= Elimination Blackjack =

Tournament format of blackjack

Elimination Blackjack is a tournament format of blackjack invented by Russ Hamilton, that was played on the Ultimate Blackjack Tour and in various casinos. It combines the game of blackjack with elements of No Limit Texas Hold'Em. Unlike Texas Hold'Em tournaments, players are still competing against the same dealer that is why the results of most players at the table are likely to be the same. UltimateBet, a sponsor of the Ultimate Blackjack Tour, offered online elimination blackjack tournaments prior to bankruptcy.

==Rules==
A round of elimination blackjack in most cases is thirty hands in length. Depending upon the organization hosting the event, a player will start with between $10,000 and $100,000 in chips. While certain organizations have their own house rules, elimination blackjack usually follows the following rules:

- The house must hit on soft 17 and anything below, and must stay on hard 17 and anything above.
- A player may split pairs up to four times with the exception of aces. Some rule sets also allow splitting different cards valued at 10, such as a queen and a jack.
- A shoe of six decks is used.
- A player's bet must stay within the minimum and maximum bet allowed at the table (this rule is excluded in the World Series of Blackjack). The maximum bet is usually at least several times bigger than the starting chip stack.
- A player may surrender their hand and thus recover one half of their original bet.
- A player may buy insurance if the up card for the house is an ace.
- A player can only double down with two cards.
- A maximum of seven players is allowed per table.
- A player has twenty five seconds in a normal hand to make a decision. In an elimination hand a player has forty five seconds.

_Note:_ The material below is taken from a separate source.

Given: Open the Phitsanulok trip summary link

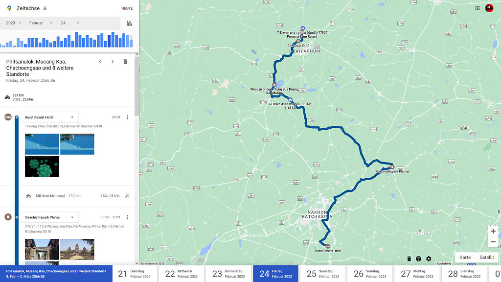Looking at the screenshot, I should [x=56, y=274].
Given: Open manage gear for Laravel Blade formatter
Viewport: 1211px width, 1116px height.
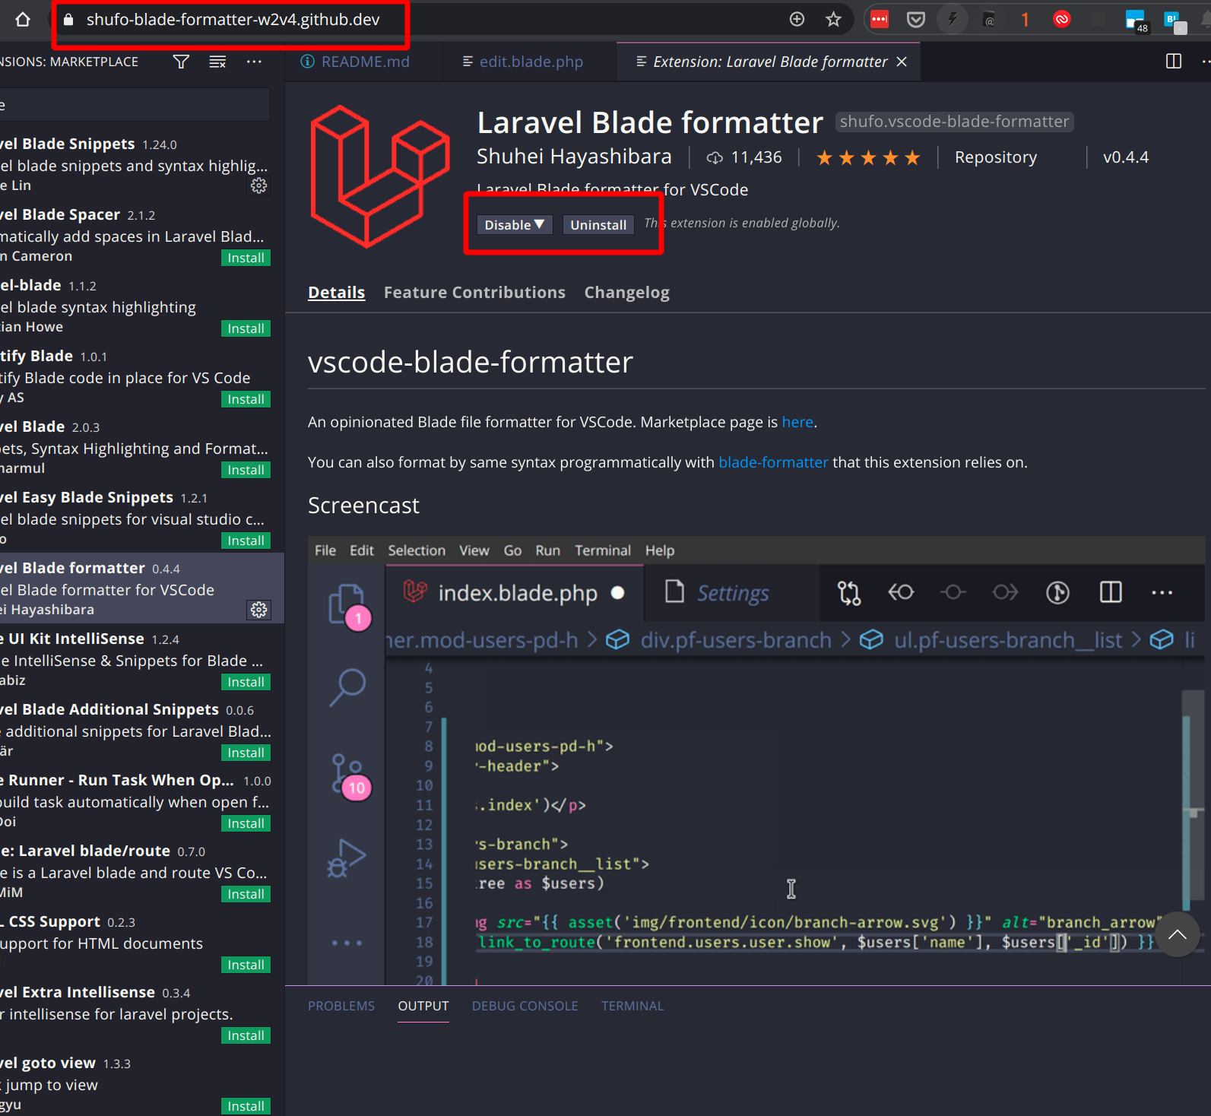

Some organizations allow a secret bet where the players at the table do not know the value of that player's bet, until after that player's hand is concluded. In most games, this option can be used only once during a single round of the tournament.

===Eliminations===
Depending on the organization hosting the event, a player is eliminated from the tournament in three ways:

- Losing all of his chips.
- Not having enough chips to meet the minimum required bet.
- Being the player with the fewest chips after a certain number of hands are played. In this case, the usual cutoff points are hands #8, #16, and #25 (so-called "elimination hands"). A player is always eliminated from the game in an elimination hand, even if a player has been eliminated in the previous hand.

===Winning===
Usually the last player left at the table is the winner, or the player with the most chips after 30 hands have been played. Blackjack is sometimes played in a multi-table tournament format where one or more players advance to the next round after the others have been eliminated. If there are too many players left after 30 hands, the players who advance are determined by chip stacks.